Source records
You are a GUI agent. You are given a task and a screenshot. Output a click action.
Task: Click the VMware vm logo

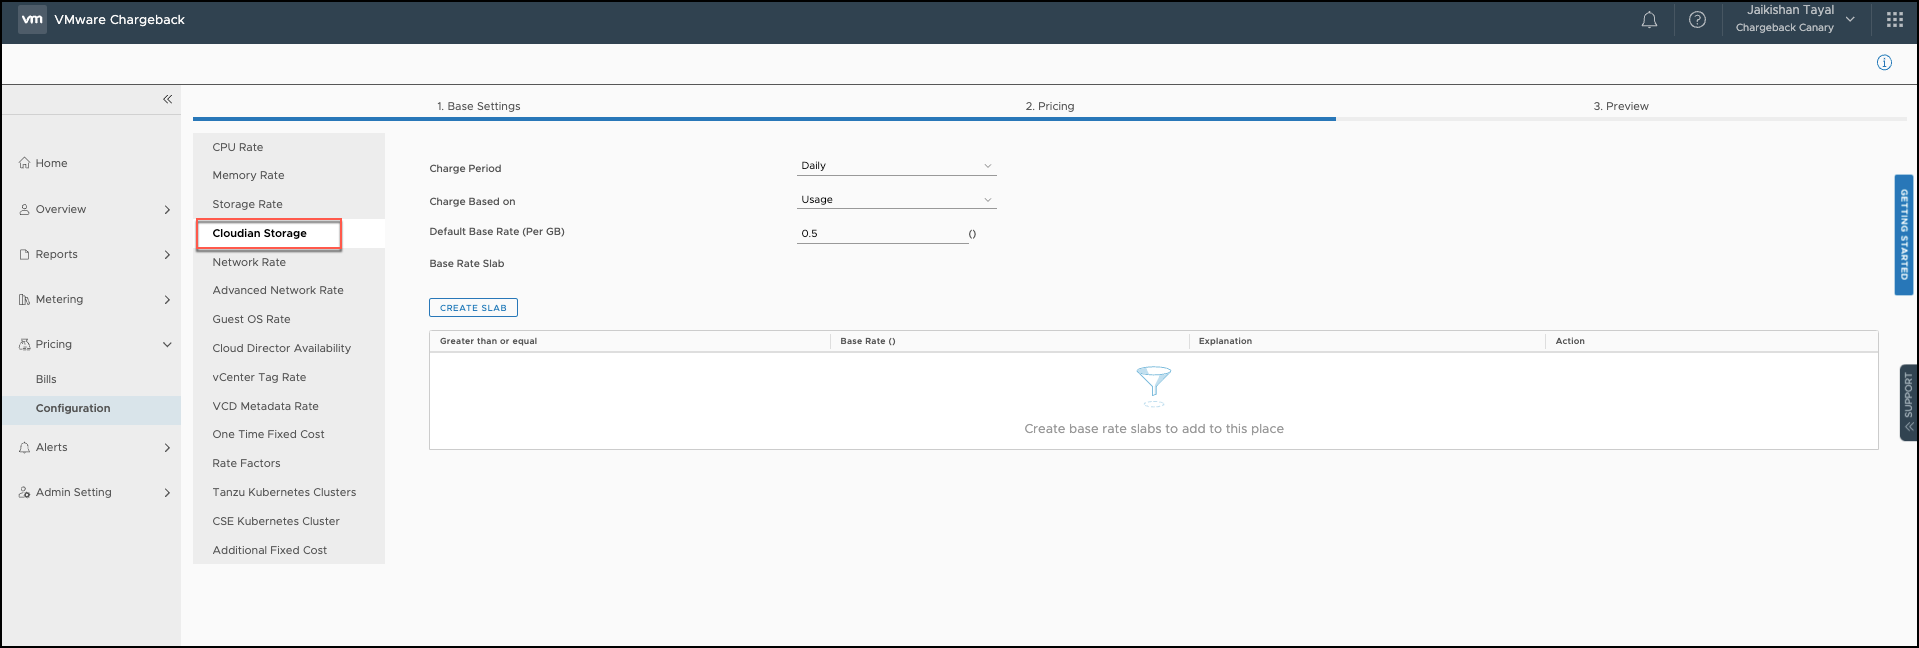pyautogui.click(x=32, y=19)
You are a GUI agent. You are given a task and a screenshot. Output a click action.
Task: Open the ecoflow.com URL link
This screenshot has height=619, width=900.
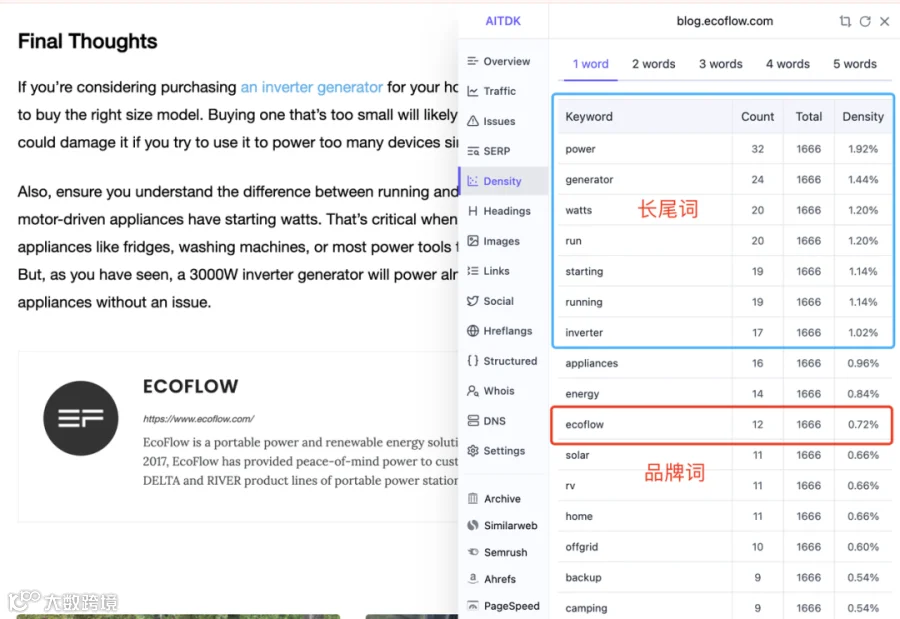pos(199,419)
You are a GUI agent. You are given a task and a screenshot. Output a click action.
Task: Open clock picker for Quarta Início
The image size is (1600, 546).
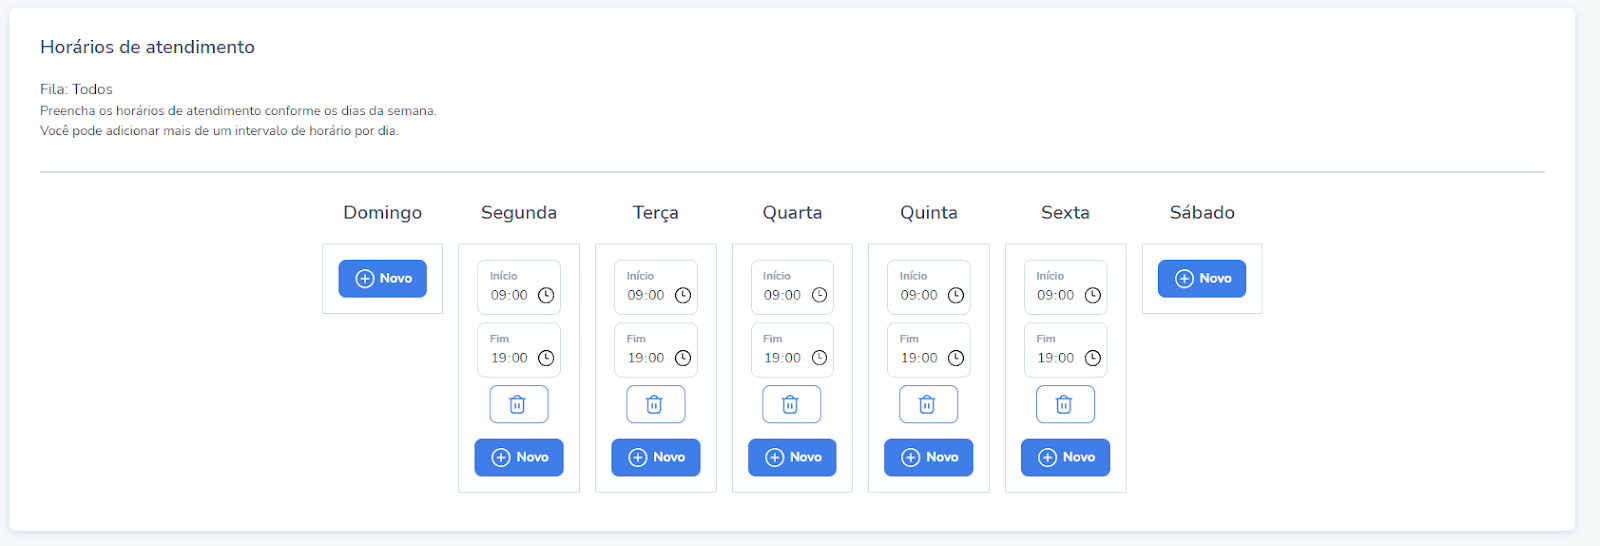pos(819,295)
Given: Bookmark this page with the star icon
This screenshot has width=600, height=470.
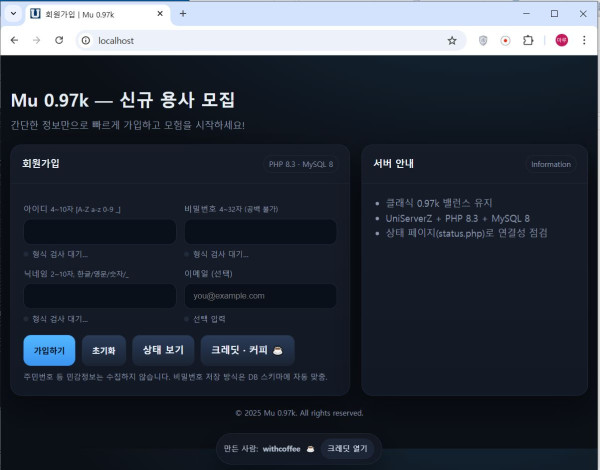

- [Your task] Without the images, write out each line of the data verbatim.

- [Task answer]
You are a GUI agent. You are given a task and a screenshot. Output a click action.
Task: Click the VMware vm logo

pyautogui.click(x=32, y=19)
You are a GUI agent. You are given a task and a screenshot. Output a click action.
Task: Open the ecoflow.com URL link
This screenshot has height=619, width=900.
pos(199,419)
You are a GUI agent. You are given a task and a screenshot. Output a click action.
Task: Open clock picker for Quarta Início
The image size is (1600, 546).
pos(819,295)
Given: Bookmark this page with the star icon
This screenshot has width=600, height=470.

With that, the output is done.